Make your ideas public:
Modern companies don’t want you to explain to them your accomplishments; they want to see those accomplishments. Luckily, the Internet makes it easy to put you achievements right in the public eye. If you’re a programmer or an engineer, contribute to open-source projects. If you’re a writer, start a blog. If you have big ideas, debate them on online forums. The more public examples there are of you doing what you do best, the easier it will be for companies to see your potential.
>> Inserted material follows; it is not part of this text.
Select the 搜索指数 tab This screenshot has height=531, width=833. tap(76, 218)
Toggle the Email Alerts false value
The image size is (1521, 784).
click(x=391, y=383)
Credit where credit is due:
Start building a credit history as soon as you get out of college. Having no credit score makes it difficult to get mortgages, loans, or other essential financial services. Consider getting a pre-paid credit card, and then use it responsibly– if you build a mountain of debts, you’re equally as set back as if you had no credit at all.
Reign in those finances:
If you’re saddled with student loan debt, begin paying it off immediately. The sooner you get it off your back, the better. To do this, of course, you’ll have to have a steady stream of income, so get a full-time job as quickly as possible, and don’t buy any big ticket items until you do. Once you have that job, plan your expenditures in accordance with your income.
Learn how to have fun:
Youth is the best time for exotic vacations and wild experiences, and we encourage you to take advantage of that time. Be realistic, however, about how much time and money you spend on these new experiences. Keep applying to jobs the whole time, and let prospective employers know exactly when you will be able to start working. Most importantly, make it obvious that you are looking for work. If you are “idle” for more than a few months at a time, employers will think that you aren’t serious, and will be less likely to hire you.
Find your calling:
Your twenties are the best time to find the obsession that truly fulfills you. This will not only make you happy, but it may also help you to find a career that suits your skills and interests. If you love reading and writing, consider a job in research or academia. If you have a knack for learning languages, become a translator or join the foreign service. Even if your obsession doesn’t get you a job, you’ll spend time doing something you enjoy and can be proud of.